What you have to do:
Print the listing that follows, character for character.

The records:
☆ ☆ ☆ ☆ ☆
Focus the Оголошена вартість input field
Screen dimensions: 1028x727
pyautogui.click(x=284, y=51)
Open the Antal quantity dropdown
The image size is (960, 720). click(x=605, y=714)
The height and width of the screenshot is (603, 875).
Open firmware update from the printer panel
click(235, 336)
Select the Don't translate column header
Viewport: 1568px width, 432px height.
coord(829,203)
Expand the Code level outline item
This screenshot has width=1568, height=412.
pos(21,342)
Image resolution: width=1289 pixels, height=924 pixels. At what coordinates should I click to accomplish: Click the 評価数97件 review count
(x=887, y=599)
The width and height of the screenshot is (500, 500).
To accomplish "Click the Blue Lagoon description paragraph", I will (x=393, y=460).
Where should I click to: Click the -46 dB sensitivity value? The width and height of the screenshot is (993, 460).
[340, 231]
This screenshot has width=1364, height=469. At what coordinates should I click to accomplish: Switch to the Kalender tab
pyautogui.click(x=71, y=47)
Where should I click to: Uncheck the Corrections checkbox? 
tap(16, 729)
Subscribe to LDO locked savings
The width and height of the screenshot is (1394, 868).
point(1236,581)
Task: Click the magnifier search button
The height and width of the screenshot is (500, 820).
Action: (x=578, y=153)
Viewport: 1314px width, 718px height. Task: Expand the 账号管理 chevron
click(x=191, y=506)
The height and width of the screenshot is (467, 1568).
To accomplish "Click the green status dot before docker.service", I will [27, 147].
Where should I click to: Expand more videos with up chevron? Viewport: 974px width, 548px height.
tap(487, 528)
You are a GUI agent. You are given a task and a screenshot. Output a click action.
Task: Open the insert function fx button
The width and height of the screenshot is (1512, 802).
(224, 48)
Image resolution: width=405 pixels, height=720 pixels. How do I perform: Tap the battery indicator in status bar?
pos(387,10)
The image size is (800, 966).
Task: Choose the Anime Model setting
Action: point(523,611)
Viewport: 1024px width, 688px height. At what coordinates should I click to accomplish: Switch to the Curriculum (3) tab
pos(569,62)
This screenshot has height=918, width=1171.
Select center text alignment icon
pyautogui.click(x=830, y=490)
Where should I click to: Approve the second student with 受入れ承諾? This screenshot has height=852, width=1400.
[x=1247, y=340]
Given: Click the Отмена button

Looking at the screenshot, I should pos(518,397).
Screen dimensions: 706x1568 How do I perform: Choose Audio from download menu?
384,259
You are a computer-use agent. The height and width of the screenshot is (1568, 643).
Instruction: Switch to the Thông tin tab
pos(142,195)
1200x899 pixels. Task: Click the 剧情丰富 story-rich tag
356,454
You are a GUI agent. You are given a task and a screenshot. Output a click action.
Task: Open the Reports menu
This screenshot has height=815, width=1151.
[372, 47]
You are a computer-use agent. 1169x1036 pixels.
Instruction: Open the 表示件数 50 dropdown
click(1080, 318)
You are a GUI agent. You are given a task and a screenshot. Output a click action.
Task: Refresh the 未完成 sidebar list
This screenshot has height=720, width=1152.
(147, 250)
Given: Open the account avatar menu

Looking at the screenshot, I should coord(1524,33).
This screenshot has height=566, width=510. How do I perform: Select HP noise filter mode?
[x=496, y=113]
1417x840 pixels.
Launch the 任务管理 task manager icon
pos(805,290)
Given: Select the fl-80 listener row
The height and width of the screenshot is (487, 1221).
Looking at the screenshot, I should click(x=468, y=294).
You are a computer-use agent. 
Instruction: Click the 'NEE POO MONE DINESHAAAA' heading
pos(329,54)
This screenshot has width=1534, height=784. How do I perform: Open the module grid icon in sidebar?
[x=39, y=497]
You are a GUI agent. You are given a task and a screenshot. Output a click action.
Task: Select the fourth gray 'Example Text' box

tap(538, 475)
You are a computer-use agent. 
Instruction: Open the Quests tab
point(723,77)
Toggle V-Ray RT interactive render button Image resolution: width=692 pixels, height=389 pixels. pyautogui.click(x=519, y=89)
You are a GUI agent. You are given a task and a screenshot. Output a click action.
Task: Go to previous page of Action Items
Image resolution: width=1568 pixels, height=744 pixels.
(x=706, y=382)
☆ ☆ ☆ ☆ ☆
Written response:
Focus the Оголошена вартість input field
Screen dimensions: 1028x727
pyautogui.click(x=284, y=51)
Open the Antal quantity dropdown
The image size is (960, 720). click(x=605, y=714)
The height and width of the screenshot is (603, 875).
Open firmware update from the printer panel
click(235, 336)
Select the Don't translate column header
Viewport: 1568px width, 432px height.
coord(829,203)
Expand the Code level outline item
This screenshot has width=1568, height=412.
pos(21,342)
Image resolution: width=1289 pixels, height=924 pixels. At what coordinates should I click to accomplish: Click the 評価数97件 review count
(x=887, y=599)
The width and height of the screenshot is (500, 500).
To accomplish "Click the Blue Lagoon description paragraph", I will (x=393, y=460).
Where should I click to: Click the -46 dB sensitivity value? The width and height of the screenshot is (993, 460).
[340, 231]
This screenshot has width=1364, height=469. At what coordinates should I click to accomplish: Switch to the Kalender tab
pyautogui.click(x=71, y=47)
Where should I click to: Uncheck the Corrections checkbox? 
tap(16, 729)
Subscribe to LDO locked savings
The width and height of the screenshot is (1394, 868).
point(1236,581)
Task: Click the magnifier search button
The height and width of the screenshot is (500, 820).
Action: (x=578, y=153)
Viewport: 1314px width, 718px height. Task: Expand the 账号管理 chevron
click(x=191, y=506)
The height and width of the screenshot is (467, 1568).
To accomplish "Click the green status dot before docker.service", I will [27, 147].
Where should I click to: Expand more videos with up chevron? Viewport: 974px width, 548px height.
tap(487, 528)
You are a GUI agent. You are given a task and a screenshot. Output a click action.
Task: Open the insert function fx button
The width and height of the screenshot is (1512, 802).
(224, 48)
Image resolution: width=405 pixels, height=720 pixels. How do I perform: Tap the battery indicator in status bar?
pos(387,10)
The image size is (800, 966).
Task: Choose the Anime Model setting
Action: point(523,611)
Viewport: 1024px width, 688px height. At what coordinates should I click to accomplish: Switch to the Curriculum (3) tab
pos(569,62)
This screenshot has height=918, width=1171.
Select center text alignment icon
pyautogui.click(x=830, y=490)
Where should I click to: Approve the second student with 受入れ承諾? This screenshot has height=852, width=1400.
[x=1247, y=340]
Given: Click the Отмена button

Looking at the screenshot, I should pos(518,397).
Screen dimensions: 706x1568 How do I perform: Choose Audio from download menu?
384,259
You are a computer-use agent. The height and width of the screenshot is (1568, 643).
Instruction: Switch to the Thông tin tab
pos(142,195)
1200x899 pixels. Task: Click the 剧情丰富 story-rich tag
356,454
You are a GUI agent. You are given a task and a screenshot. Output a click action.
Task: Open the Reports menu
This screenshot has height=815, width=1151.
[372, 47]
You are a computer-use agent. 1169x1036 pixels.
Instruction: Open the 表示件数 50 dropdown
click(1080, 318)
You are a GUI agent. You are given a task and a screenshot. Output a click action.
Task: Refresh the 未完成 sidebar list
This screenshot has height=720, width=1152.
(147, 250)
Given: Open the account avatar menu

Looking at the screenshot, I should coord(1524,33).
This screenshot has height=566, width=510. How do I perform: Select HP noise filter mode?
[x=496, y=113]
1417x840 pixels.
Launch the 任务管理 task manager icon
pos(805,290)
Given: Select the fl-80 listener row
The height and width of the screenshot is (487, 1221).
Looking at the screenshot, I should click(x=468, y=294).
You are a computer-use agent. 
Instruction: Click the 'NEE POO MONE DINESHAAAA' heading
pos(329,54)
This screenshot has width=1534, height=784. How do I perform: Open the module grid icon in sidebar?
[x=39, y=497]
You are a GUI agent. You are given a task and a screenshot. Output a click action.
Task: Select the fourth gray 'Example Text' box

tap(538, 475)
You are a computer-use agent. 
Instruction: Open the Quests tab
point(723,77)
Toggle V-Ray RT interactive render button Image resolution: width=692 pixels, height=389 pixels. pyautogui.click(x=519, y=89)
You are a GUI agent. You are given a task and a screenshot. Output a click action.
Task: Go to previous page of Action Items
Image resolution: width=1568 pixels, height=744 pixels.
(x=706, y=382)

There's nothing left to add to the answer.